• Brief: Transcribe exactly the line containing "Task: Click the Zugriffssteuerung folder icon" plus every later line in the data.

(Collected data)
_ _ _ _ _

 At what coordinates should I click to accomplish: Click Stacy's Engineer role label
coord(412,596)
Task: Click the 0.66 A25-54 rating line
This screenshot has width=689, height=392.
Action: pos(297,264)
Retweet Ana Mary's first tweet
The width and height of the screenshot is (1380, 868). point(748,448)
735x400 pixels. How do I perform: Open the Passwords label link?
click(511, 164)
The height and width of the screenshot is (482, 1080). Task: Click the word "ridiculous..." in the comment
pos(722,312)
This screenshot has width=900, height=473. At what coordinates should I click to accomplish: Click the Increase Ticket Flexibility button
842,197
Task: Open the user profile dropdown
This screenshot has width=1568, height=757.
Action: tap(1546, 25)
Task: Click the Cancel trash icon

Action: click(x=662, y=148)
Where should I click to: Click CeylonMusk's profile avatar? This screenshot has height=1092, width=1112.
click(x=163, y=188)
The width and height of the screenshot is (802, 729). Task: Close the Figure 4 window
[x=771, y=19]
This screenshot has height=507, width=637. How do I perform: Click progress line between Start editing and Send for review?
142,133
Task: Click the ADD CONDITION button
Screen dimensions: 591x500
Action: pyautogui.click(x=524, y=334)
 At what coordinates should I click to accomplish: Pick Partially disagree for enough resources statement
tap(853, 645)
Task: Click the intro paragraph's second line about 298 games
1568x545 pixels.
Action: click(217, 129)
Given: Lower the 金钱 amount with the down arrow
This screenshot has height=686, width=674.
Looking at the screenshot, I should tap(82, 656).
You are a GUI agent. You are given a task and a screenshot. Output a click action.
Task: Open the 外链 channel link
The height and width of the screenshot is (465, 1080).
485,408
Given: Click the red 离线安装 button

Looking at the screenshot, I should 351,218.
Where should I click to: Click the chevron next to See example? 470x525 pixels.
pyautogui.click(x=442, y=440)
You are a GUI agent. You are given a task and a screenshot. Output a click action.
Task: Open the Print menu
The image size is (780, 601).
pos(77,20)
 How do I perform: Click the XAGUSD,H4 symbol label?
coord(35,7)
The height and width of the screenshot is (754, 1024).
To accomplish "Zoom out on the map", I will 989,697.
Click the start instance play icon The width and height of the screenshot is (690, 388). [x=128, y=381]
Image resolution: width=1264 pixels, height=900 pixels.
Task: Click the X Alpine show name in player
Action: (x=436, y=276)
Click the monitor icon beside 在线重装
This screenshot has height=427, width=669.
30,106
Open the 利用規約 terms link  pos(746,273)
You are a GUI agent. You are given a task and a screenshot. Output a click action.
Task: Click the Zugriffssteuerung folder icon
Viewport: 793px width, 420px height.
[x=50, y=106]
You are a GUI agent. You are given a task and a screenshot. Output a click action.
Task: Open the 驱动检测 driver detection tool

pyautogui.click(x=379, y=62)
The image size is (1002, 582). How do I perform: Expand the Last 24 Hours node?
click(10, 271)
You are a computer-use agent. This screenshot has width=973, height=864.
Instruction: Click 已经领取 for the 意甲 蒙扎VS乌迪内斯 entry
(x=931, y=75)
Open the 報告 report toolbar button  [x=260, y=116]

_ _ _ _ _

• Answer to this task:
Task: Click the Zugriffssteuerung folder icon
Viewport: 793px width, 420px height.
[x=50, y=106]
You are a GUI agent. You are given a task and a screenshot. Output a click action.
Task: Open the 驱动检测 driver detection tool

pyautogui.click(x=379, y=62)
The image size is (1002, 582). How do I perform: Expand the Last 24 Hours node?
click(10, 271)
You are a computer-use agent. This screenshot has width=973, height=864.
Instruction: Click 已经领取 for the 意甲 蒙扎VS乌迪内斯 entry
(x=931, y=75)
Open the 報告 report toolbar button  [x=260, y=116]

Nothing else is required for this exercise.